___ RECORDS FOR THIS TASK
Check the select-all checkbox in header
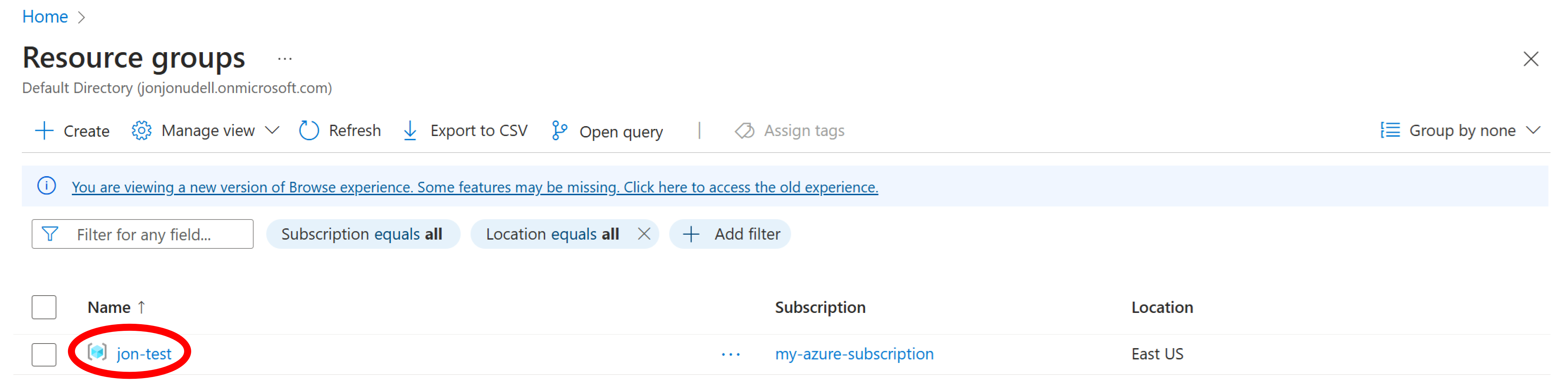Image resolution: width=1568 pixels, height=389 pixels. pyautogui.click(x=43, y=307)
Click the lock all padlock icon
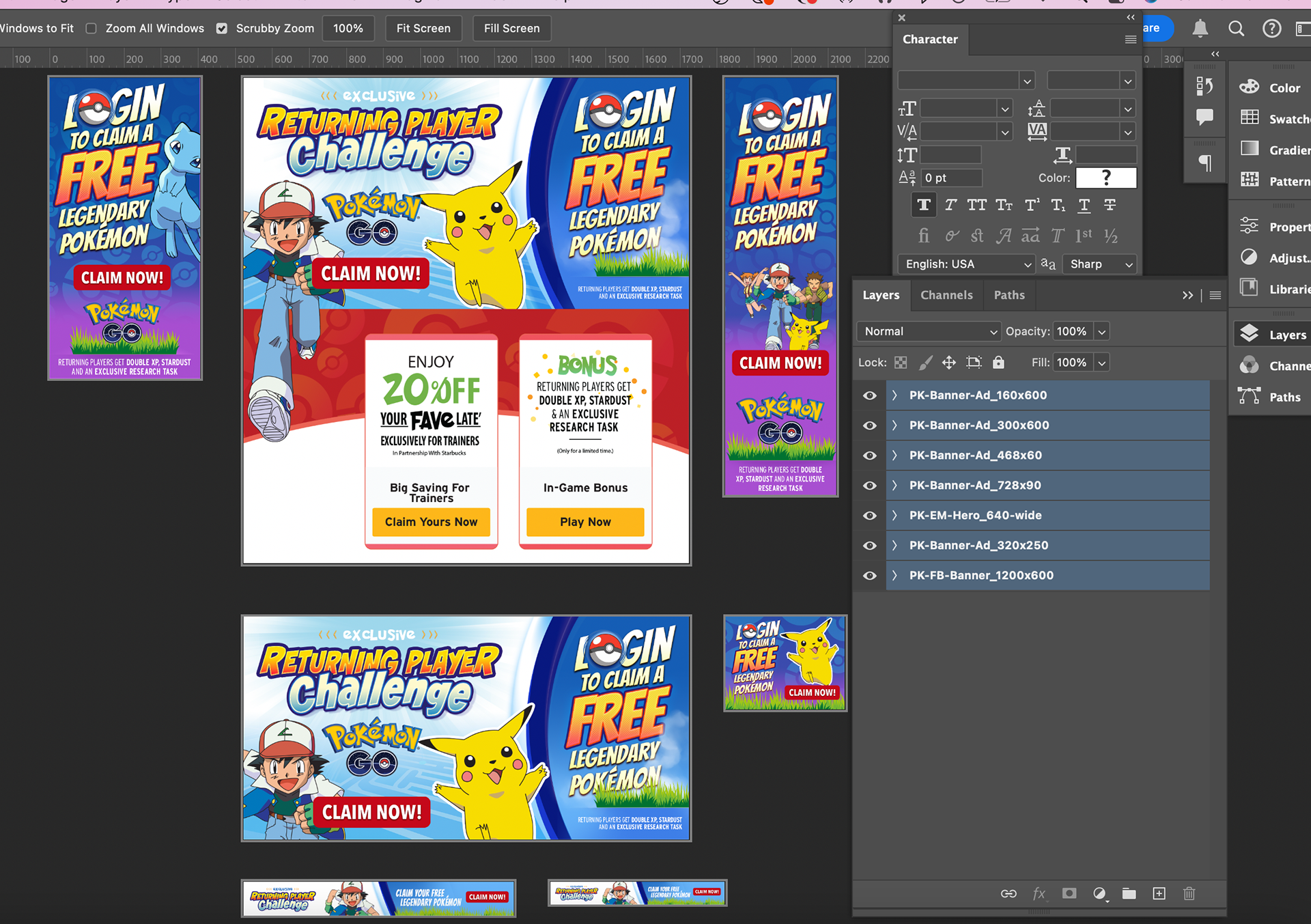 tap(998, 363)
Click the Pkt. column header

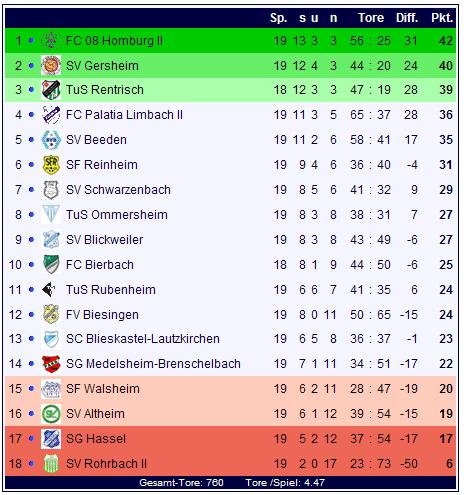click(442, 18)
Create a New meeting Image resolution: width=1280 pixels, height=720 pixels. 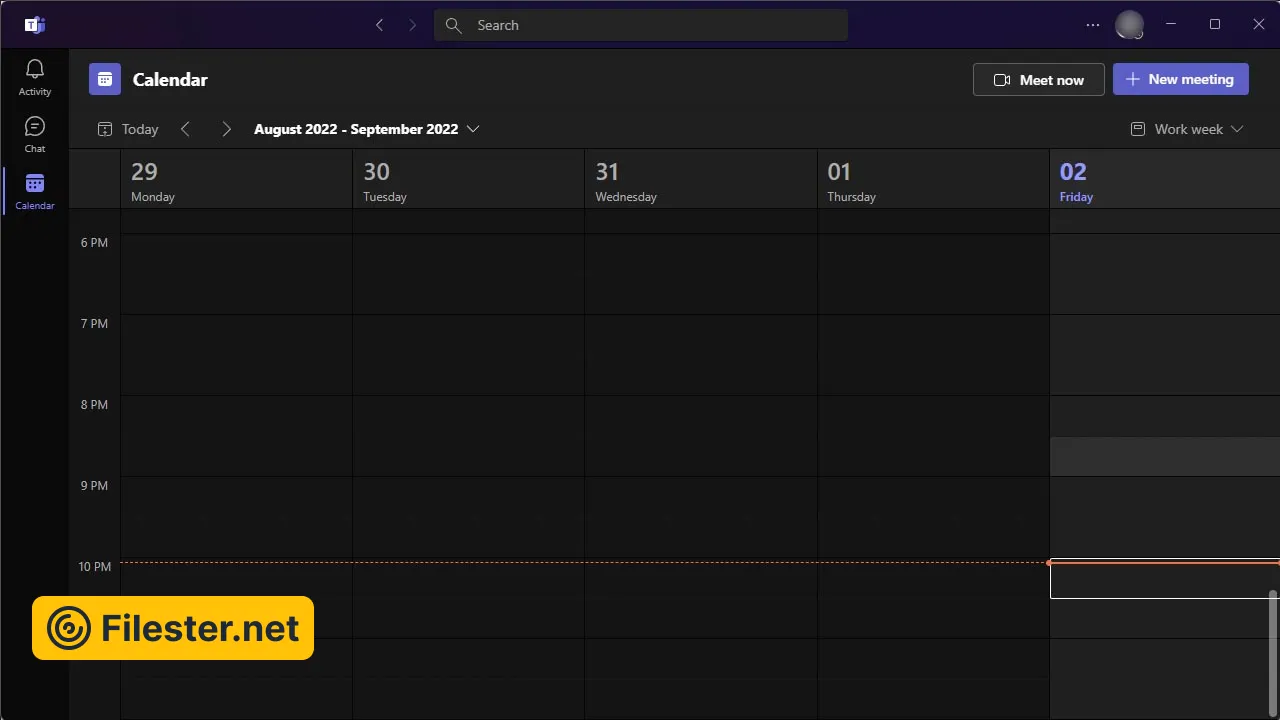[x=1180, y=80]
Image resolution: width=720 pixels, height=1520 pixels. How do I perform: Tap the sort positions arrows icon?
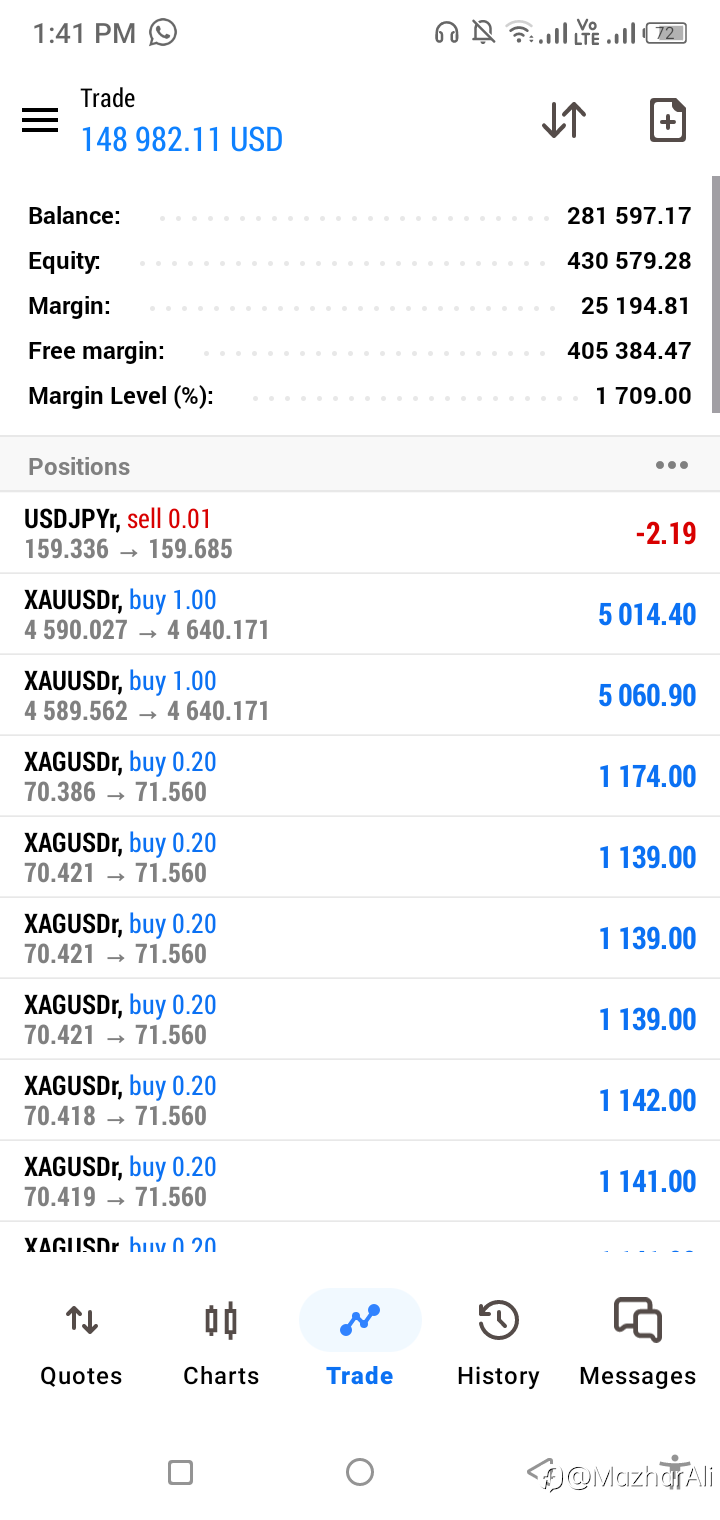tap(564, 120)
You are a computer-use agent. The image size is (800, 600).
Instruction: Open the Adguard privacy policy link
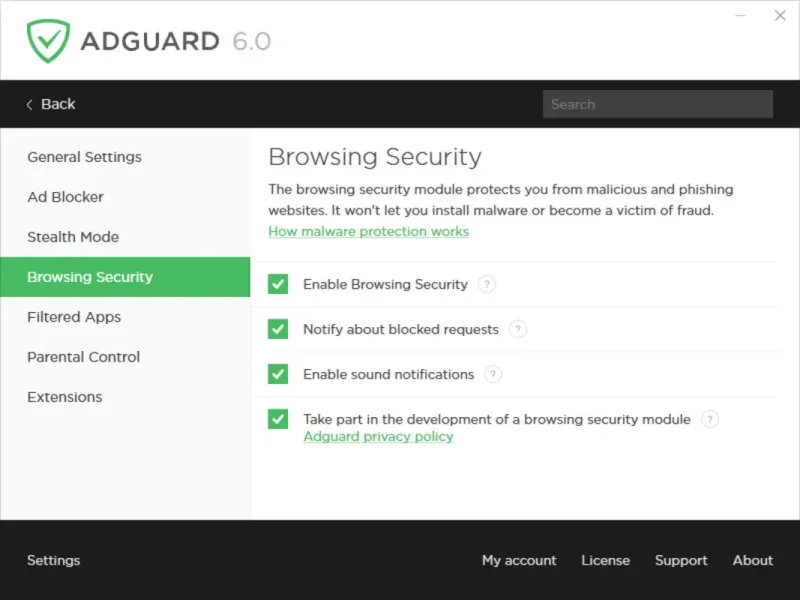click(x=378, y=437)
______
§ **SET PROBLEM**
Reproduce the material word for word from the line holding "Image resolution: width=720" through the last line, inclusive. Leave out the pictures.

§ **SOLUTION**
Image resolution: width=720 pixels, height=1520 pixels. How do I perform: Tap the sort positions arrows icon?
tap(564, 120)
You are a computer-use agent. The image size is (800, 600).
Instruction: Open the Adguard privacy policy link
click(x=378, y=437)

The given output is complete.